映画「愛のむきだし 上巻(2009)」が“つまらない”理由と考察、その感想

⑤つまらない☆1

愛のむきだし 上巻

監督-園子温 2009年 106分(上下巻237分)

脚本-園子温

出演-西島隆弘、渡部篤郎、満島ひかり、他

“つまらない☆1”理由と考察、その感想

あざとい世界観

実に見るのが疲れる作品だった。

上巻は106分だが、それでも長く感じた。

何が疲れるのかというと、世界観があざとすぎてリアリティなどほとんど感じれないまま進んでいく。

それは、演者の演じ方や服装、小道具や演出に至るまでほぼ全てだ。

逆にどうやって作ったのかと思う。

満島ひかりが出て来るところ以外全てが嘘くさい。

主人公の高校生が父とのつながりを保つために罪を犯していくというのは分かるが、とてもそんなに悩んでいる様には見えず、不良のような連中とも普通にしゃべるし、特に影の様なものも見えない。

何か心に秘めているポーズのような演技で、いくら父親の気を引くためと言っても、勝手に道行く女性を撮影するという行為に至るまでの、あるはずであろう葛藤なども何も感じれず、描かれていない。

それをむしろ楽しんでいるところを笑ってほしいということなのかもしれないが、気持ちをないがしろにした、ただのずれた行為なので、面白いという所までは決していかない。

撮影するという行為をわざと誇張して面白おかしくしようという意図が丸出しで、何が目的なのか分からない。

側転しながら撮影するなんてリアルでもなんでもなく、リアルに見せようとしている訳でもなく、もし本当にそのまま面白さを狙っていたとしたら、恐ろしい感性をしていると思う。

面白くしたいのであれば、出て来る俳優やエキストラに真剣に演技をさせなければいけないのに、そこは明らかに適当で下手くそな演技しかさせていないので、あざとい行為がよりあざとく際立っている。

仮にリアリティのない行為でも、俳優陣のリアルな演じ方で、さもこの世界では当然かのように見せれないこともないと思う。

しかしそもそも突飛な行為、リアルに見せられるはずのない行為を選び、さらに適当な演技で見せているわけだから、致し方ないだろう。

これは、主人公のユウの行動に限ったことではなく、独特のユーモアセンスをあざとい演技で見せていくというのが、最初から最後までほぼ全編にわたっているので、逆にすごいと思う。

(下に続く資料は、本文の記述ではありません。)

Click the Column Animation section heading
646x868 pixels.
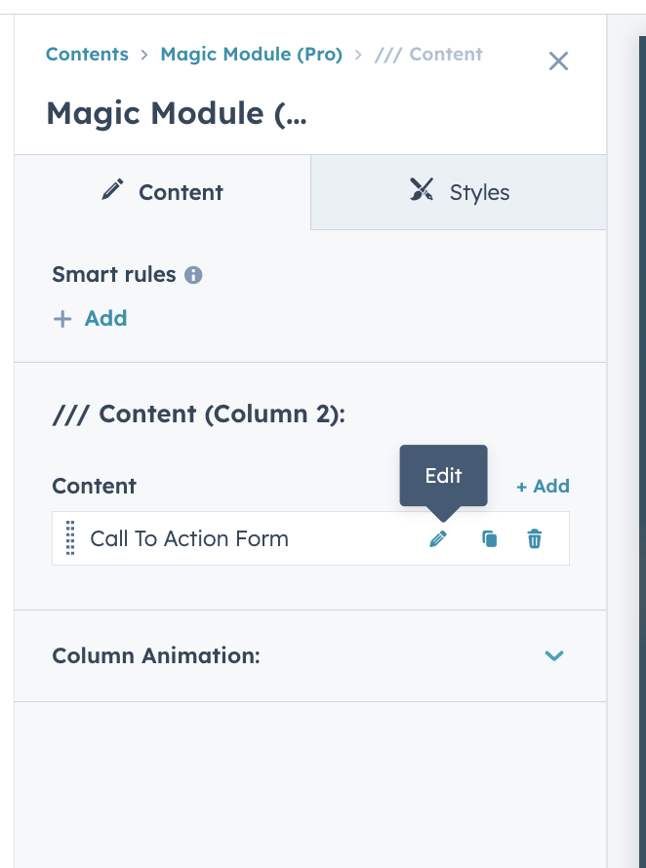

こんな見せ方をされたら、どれだけストーリーがしっかりしていても、そんなものは一瞬で消し飛んでしまうと思う。

ヨーコが光って見える

唯一目を惹かれたのが、満島ひかり演じるヨーコの自伝的な紹介映像の部分だ。

満島ひかりのナチュラルに粗雑な立ち振る舞いが、軽快な音楽と相まってロック感満載で実に格好良い。

ほんの数分ではあるが惹きつけられ、もっと見ていたいとすら思う。

満島ひかりに演技している感じが全くしないというのも大きい。

彼女のマンパワーなんだろうと思ってしまうが。

上巻だけしか見てないが、この監督は演技については全くの素人なんだと思った。

もし演技に造詣が深かったとしたら、他のシーンや出演者にも満島にやらせたクオリティーの演技をさせようとするはずだろう。

満島が天才だからと言っているわけではなく、このナチュラルさが標準でなければ、とてもじゃないが見ていられない。

ヨーコの演出が満島にはまっているというのもあるだろうが、ヨーコが出てきてようやくほんの少し見やすくなったという感じだ。

それでも一人だけはまっていても、周りがあざとければ総じて活かされずに終わってしまう。

上巻も見たので、下巻もなんとか見なければなるまい。

監督というのはとにかく作品を撮っていくのが重要かもしれないので、これが全てではなく、きっと監督本人もまだ成長過程なんだろう。